Sentence logic is sometimes called " propositional calculus".
I'd be interested in knowing what the word " calculus" means precisely/ technically here, and what are the ( historical) roots of this use of the word " calculus".
As a pure hypothesis, I would say that any system of objects could be called a "calculus" provided :
(1) there are some operations defined for these objects
(2) these operations are purely extensional, that is, all extensionnaly equivalent expressions can be substituted for one another salva veritate
Is there a link, as I suppose, between " calculus" and extensionality?
Is it possible to give an example of a mathematical system that cannot be called a " calculus"?
Personally I don't think it has a precise meaning; "concrete set of rules for manipulating syntactic expressions" is close to the best thing I can think of. Of course, it's both vague and broad.
That said, we usually speak of (logical) calculi in the context of a fixed semantics for our language, in which case we're interested in calculi which are sound and complete with respect to that semantics. In this case, for various meanings of the word "concrete," we can indeed rule out the existence of calculi for various logics. Second-order logic (with the standard semantics) is a prime example, since basic questions about its entailment relation are set-theoretically contingent - e.g. there is a sentence $\varphi$ in second-order logic which is true in every structure, hence entailed by $\top$, iff the continuum hypothesis holds.
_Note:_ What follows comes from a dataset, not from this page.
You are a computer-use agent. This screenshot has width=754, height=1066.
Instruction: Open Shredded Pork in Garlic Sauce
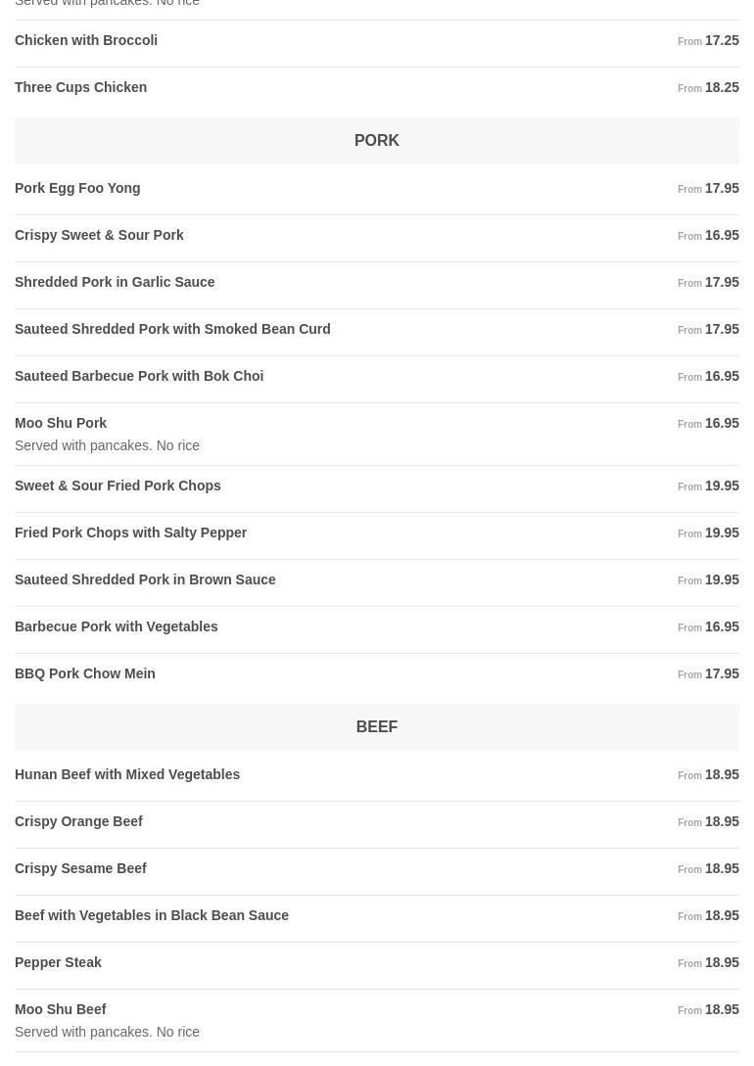[115, 283]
And then there are logics which are intermediate. For example, no non-compact logic has a finitary proof system, so in that sense doesn't have a calculus; however, some non-compact logics - the prime example being the infinitary logic $\mathcal{L}_{\omega_1,\omega}$, which indeed satisfies a technical analogue of compactness - do still have very well-behaved "infinitary" proof systems. Do these count as calculi?